In älteren Zeiten kämpften Haufen gegen Haufen, in späteren meist nur Mann mit Mann. Auf deutschen Turnieren schlug man erst mit Kolben gegen einander, dann, auf ein gegebenes Zeichen, ließ man die Kolben fallen, griff zu den Schwertern und suchte einander die Helmkleinodien abzuhauen Wenn der Ritter in voller Rüstung einherritt, bedeckte das vorgeschobene Visir das Gesicht, und es war unmöglich, ihn zu erkennen. Darum wählte er ein äußeres Abzeichen, das ihn kenntlich machte, z. B. einen Hirsch, Löwen, Wolf, Bär, Fuchs, seit den Kreuzzügen häufig das Bild des Kreuzes; diese Abzeichen kamen in vielerlei Gestalten auf die Schilde und hießen Wappen. Durch kühne und tapfere Thaten bekamen diese Schilde eine Geschichte und wurden mit Ehrfurcht angesehen; auch erbten sie fort vom Vater auf den Sohn. Damit man aber die verschiedenen Seitenlinien einer Familie, welche dasselbe Wappen führte, von einander unterscheiden konnte, so brachte man noch besondere Verzierungen, meist von Gold, am Helme an und nannte diese Kleinode.. Ueberall kam es darauf an, durch geschickte Wendungen mit dem Pferde die Hiebe und Schläge des Gegners abzuwehren und dagegen mit Kraft und Gewandtheit demselben Schläge oder Hiebe beizubringen.

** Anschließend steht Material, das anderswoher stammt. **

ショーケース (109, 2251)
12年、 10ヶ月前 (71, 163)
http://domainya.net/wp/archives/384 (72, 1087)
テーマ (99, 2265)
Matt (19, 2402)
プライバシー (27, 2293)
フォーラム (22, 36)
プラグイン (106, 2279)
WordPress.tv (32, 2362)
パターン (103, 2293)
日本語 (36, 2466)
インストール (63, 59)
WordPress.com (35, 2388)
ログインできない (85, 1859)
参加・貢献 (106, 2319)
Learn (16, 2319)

Den Beschluß der Ritterspiele machte die Vertheilung des Dankes, d. h. des Preises. Dieser wurde nach dem Ausspruche der Kampfrichter demjenigen Ritter ertheilt, welcher sich am meisten ausgezeichnet hatte. Er galt ebensoviel als ein Sieg auf dem Schlachtfelde. Unter dem Schalle der Pauken und Trompeten wurde der Name des Siegers mit lauter Stimme ausgerufen. Dann nahete dieser sich ehrerbietig den Damen, welche den Dank vertheilten, und empfing auf den Knieen aus schöner Hand irgend ein theures Kleinod, eine goldene Kette, einen Helm oder ein Schwert oder einen Ring. Bisweilen überreichten die Frauen ihren Rittern als besondere Gunstbezeugung ein Band, eine Schleife oder ein Tuch; das trugen nun die Ritter beständig an ihrem Helme und unterließen nie, ihre Dame zu preisen und ihre Tugend und Schönheit gegen Jedermann zu behaupten. War die Preisvertheilung unter dem Klange der Musik beendigt, dann ward der Sieger feierlich unter großem Zulauf der Menge in das Schloß geführt. Hier empfingen ihn die Edelfrauen, nahmen ihm die schwere Rüstung ab und schmückten ihn mit den prachtvollsten Feierkleidern. Am Abend folgte ein kostbarer Schmaus und großer Ball. An der Tafel bekam der Sieger einen Ehrenplatz und wurde zuerst bedient; eröffnete auch am Abend den Ball.

 

3.

Die Turniere waren ein schönes und edles, aber auch ein sehr gefährliches Vergnügen. Oft fiel ein Ritter in seiner schweren Rüstung vom Pferde und war auf der Stelle todt. Mancher wurde von seinem Gegner tödtlich verwundet, wenn nicht getödtet. So hatte noch im Jahre 1559 der König von Frankreich, Heinrich II., das Unglück, einen Lanzenstich durch das rechte Auge zu erhalten und an der Wunde zu sterben. Oft sogar gebrauchten Ritter die Turniere als eine Gelegenheit, frühere Beleidigungen zu rächen, und alsdann glichen die Turnierplätze kleinen Schlachtfeldern. Im Jahre 1240 wurden auf dem Turniere zu Neuß unter Köln gegen sechzig Ritter und Knappen erschlagen oder von dem entsetzlichen Staube erstickt. Aus diesem Grunde eiferte die Geistlichkeit gegen die Turniere und versagte denen, welche darin gefallen waren, ein christliches Begräbniß.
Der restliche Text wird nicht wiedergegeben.